Having finally blossomed into the star receiver for the Buckeyes that he was always expected to be, Fleming is fully focused on continuing to make plays for Ohio State and helping the team win. He’ll continue to play a significant role this week, as he’ll be in line to make his fourth start of the season if Jaxon Smith-Njigba is unable to play due to his ongoing battle with injury.

It’ll certainly sting for Penn State coach James Franklin if he has to watch Fleming make plays against his defense on Saturday.

“It obviously stings a little bit more when you see them,” Franklin said this week when asked about playing against Fleming and other players he recruited at Penn State. “If you lose a guy and now you have to play against him for four years, it’s probably more impactful. I don’t know if it necessarily is, but it feels that way because you obviously see them.”

This won’t be the first time Fleming has returned to Penn State as a Buckeye, but he played only one snap in Ohio State’s 38-25 win in Happy Valley in his freshman year, making Saturday the first time he’ll have a real opportunity to make a statement in his home state.

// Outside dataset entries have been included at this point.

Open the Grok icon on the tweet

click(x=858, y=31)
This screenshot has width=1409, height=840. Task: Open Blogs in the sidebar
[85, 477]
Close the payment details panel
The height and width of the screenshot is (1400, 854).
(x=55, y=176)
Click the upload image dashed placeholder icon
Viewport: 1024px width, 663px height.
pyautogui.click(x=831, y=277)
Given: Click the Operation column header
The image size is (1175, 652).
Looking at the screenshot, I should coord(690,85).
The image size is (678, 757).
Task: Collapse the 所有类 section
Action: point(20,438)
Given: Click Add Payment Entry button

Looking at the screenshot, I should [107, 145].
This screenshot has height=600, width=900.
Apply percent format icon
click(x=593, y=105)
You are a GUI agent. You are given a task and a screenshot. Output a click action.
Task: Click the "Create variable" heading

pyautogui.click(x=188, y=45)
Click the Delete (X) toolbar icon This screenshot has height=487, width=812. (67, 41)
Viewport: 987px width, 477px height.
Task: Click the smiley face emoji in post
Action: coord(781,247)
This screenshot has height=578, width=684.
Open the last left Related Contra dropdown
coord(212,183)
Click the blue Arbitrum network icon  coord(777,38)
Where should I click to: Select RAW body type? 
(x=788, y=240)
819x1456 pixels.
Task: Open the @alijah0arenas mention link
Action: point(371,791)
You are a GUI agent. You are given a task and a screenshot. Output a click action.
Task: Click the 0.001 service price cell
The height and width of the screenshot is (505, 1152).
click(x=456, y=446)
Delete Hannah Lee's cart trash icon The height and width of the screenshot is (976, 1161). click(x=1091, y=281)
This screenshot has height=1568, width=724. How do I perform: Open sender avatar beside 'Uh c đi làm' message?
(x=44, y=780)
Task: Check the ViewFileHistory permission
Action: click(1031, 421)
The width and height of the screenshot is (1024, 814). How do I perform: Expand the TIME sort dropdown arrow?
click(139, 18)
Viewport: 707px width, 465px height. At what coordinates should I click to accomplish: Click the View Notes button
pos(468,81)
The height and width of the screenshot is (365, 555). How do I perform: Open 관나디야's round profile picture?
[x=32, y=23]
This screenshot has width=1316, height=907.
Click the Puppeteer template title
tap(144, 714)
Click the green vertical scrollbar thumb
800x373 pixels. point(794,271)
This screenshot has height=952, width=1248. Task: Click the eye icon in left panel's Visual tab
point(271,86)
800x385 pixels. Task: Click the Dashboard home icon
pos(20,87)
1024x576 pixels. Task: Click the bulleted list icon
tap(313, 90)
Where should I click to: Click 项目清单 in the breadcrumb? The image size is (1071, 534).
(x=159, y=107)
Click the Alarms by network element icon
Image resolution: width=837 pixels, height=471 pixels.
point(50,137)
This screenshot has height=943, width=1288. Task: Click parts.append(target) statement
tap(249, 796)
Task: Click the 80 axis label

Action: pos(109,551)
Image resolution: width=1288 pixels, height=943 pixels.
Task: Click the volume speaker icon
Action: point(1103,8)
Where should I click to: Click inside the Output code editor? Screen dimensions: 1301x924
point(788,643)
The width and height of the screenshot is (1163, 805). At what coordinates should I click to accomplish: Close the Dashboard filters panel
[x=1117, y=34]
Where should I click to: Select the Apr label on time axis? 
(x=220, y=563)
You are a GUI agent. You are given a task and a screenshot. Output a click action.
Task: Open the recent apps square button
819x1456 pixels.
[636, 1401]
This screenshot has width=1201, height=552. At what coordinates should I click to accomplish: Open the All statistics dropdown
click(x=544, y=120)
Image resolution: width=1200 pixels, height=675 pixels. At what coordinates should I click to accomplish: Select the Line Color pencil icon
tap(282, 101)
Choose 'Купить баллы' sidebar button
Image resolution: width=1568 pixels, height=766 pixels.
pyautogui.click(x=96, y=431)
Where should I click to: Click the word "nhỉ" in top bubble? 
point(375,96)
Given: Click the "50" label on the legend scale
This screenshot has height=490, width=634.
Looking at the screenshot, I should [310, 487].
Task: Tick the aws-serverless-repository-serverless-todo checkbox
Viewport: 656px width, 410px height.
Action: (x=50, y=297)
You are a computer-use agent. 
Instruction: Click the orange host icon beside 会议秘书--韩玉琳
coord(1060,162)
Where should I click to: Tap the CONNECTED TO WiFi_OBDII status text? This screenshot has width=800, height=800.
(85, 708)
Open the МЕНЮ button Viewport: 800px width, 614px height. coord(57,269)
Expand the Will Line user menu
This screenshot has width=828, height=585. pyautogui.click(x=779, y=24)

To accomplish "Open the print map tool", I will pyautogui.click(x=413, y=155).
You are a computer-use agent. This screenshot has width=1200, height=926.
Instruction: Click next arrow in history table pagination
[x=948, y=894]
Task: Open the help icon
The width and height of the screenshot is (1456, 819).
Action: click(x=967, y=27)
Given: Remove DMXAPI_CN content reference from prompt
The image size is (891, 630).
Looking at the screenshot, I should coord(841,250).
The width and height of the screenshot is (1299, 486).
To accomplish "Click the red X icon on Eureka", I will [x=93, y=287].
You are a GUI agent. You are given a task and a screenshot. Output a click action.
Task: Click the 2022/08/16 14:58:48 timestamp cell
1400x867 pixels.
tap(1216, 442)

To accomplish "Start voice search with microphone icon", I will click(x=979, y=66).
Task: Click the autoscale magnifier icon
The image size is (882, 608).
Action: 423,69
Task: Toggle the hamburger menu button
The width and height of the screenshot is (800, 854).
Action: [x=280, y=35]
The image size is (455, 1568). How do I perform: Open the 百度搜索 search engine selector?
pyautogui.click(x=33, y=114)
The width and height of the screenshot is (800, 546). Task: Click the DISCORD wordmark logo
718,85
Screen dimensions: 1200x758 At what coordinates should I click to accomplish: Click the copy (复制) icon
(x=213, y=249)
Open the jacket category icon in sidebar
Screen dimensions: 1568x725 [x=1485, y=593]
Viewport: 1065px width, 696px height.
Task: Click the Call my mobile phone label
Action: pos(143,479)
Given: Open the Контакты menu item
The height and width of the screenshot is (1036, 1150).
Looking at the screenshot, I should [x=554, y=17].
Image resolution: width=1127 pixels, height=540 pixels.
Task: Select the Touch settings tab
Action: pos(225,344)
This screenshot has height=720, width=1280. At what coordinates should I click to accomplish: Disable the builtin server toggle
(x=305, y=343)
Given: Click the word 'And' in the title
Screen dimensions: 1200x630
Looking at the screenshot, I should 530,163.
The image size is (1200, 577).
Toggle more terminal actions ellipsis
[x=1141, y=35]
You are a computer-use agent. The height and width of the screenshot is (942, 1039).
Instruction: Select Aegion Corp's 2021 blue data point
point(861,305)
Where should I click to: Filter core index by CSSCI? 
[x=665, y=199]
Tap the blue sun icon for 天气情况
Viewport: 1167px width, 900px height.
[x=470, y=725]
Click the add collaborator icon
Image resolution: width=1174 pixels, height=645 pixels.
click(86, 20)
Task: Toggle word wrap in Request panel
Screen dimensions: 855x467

There were also no fans in the stands for Ohio State’s 2020 game at Penn State, making Saturday the first time Fleming will play in front of a hostile crowd in State College. He’s well aware of what the atmosphere will be like from all the trips he made there as a recruit, though, so he’s prepared for the challenge that lies ahead this weekend.

“Honestly, it's an insane atmosphere. It’s loud all the time. And you really gotta, I mean, you can be right next to somebody and not even hear what they were saying,” Fleming said. “So it's definitely something that we're gonna have to be prepared for and execute at the highest level we have this season.”